A block of mass √2kg is released from the top of an inclined smooth su...
Given:
- Mass of the block (m) = √2 kg
- Angle of the inclined surface (θ) = 45°
- Spring constant (k) = 100 N/m
- Compression of the spring (x) = 1 m
Analysis:
To find the distance traveled by the block before it comes to rest, we need to consider the forces acting on the block and calculate the work done.
1. Forces acting on the block:
- Gravitational force (mg) acting vertically downwards
- Normal force (N) acting perpendicular to the inclined surface
- Force due to the spring (F) acting opposite to the direction of motion of the block
2. Acceleration of the block:
The block moves down the incline due to the component of gravitational force along the incline. The acceleration (a) can be calculated using the formula:
a = gsin(θ) = 9.8 m/s² * sin(45°)
3. Work done by the forces:
- Work done by the gravitational force (Wg) = mgh, where h is the vertical height of the incline.

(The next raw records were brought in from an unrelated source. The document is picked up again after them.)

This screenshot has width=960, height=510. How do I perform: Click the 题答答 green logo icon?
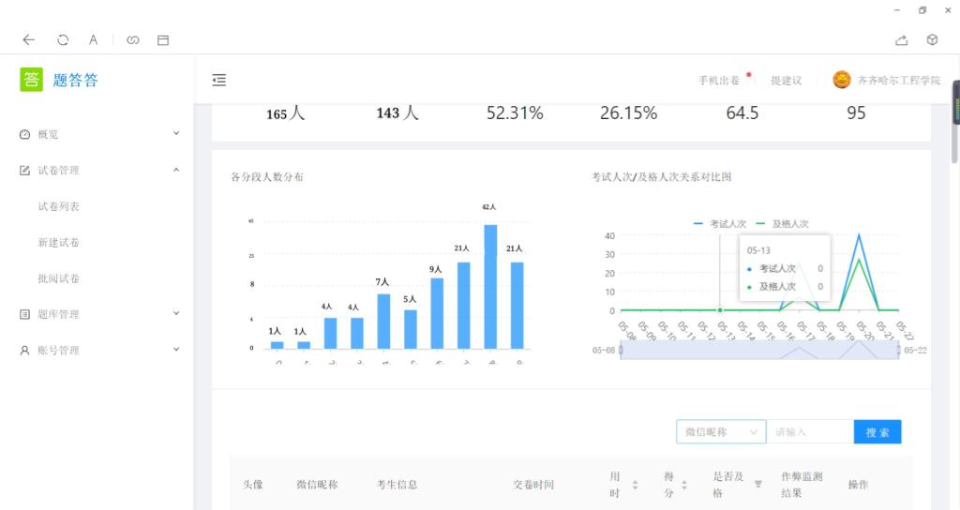pos(32,80)
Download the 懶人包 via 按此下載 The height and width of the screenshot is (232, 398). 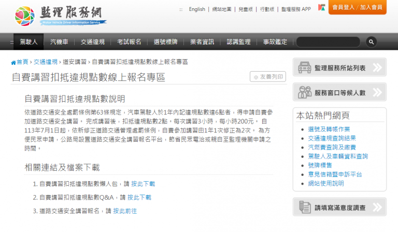(143, 184)
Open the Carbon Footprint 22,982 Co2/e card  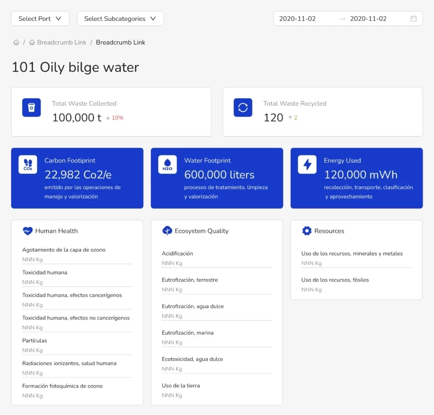[x=77, y=178]
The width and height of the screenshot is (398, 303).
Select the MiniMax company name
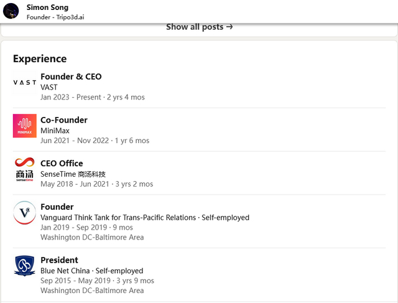tap(55, 131)
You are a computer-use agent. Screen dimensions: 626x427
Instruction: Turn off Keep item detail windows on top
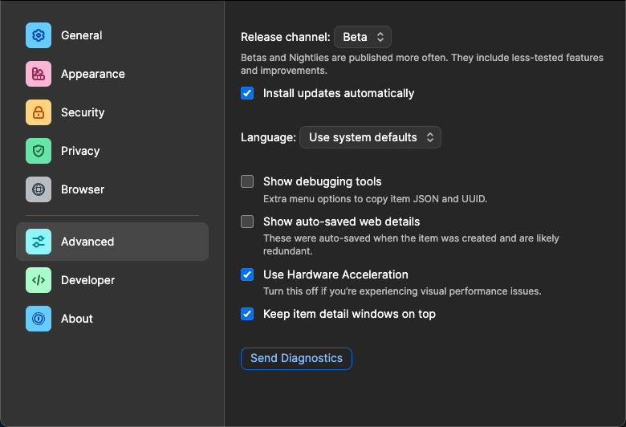247,314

- Work done by the force due to the spring (Ws) = (1/2)kx², where x is the compression of the spring.
Solution:
1. Calculation of acceleration:
a = 9.8 m/s² * sin(45°)
2. Calculation of vertical height:
The vertical height (h) can be calculated using trigonometry:
h = x * sin(θ)
3. Calculation of work done:
- Work done by the gravitational force (Wg) = mgh
- Work done by the force due to the spring (Ws) = (1/2)kx²
4. Equating the work done:
The work done by the gravitational force (Wg) is equal to the work done by the force due to the spring (Ws):
mgh = (1/2)kx²
5. Calculation of distance traveled:
The distance traveled by the block is equal to the length of the inclined surface. Using trigonometry, we can find the length of the inclined surface (L):
L = x * cos(θ)
Therefore, the distance traveled by the block before it comes to rest is L.
6. Calculation:
- Substitute the values of m, g, h, k, and x into the equation mgh = (1/2)kx² to find h.
- Substitute the value of h into the equation L = x * cos(θ) to find L.
The calculated value of L will be the answer.
Answer:
The distance traveled by the block before it comes to rest is option C) 2.5m.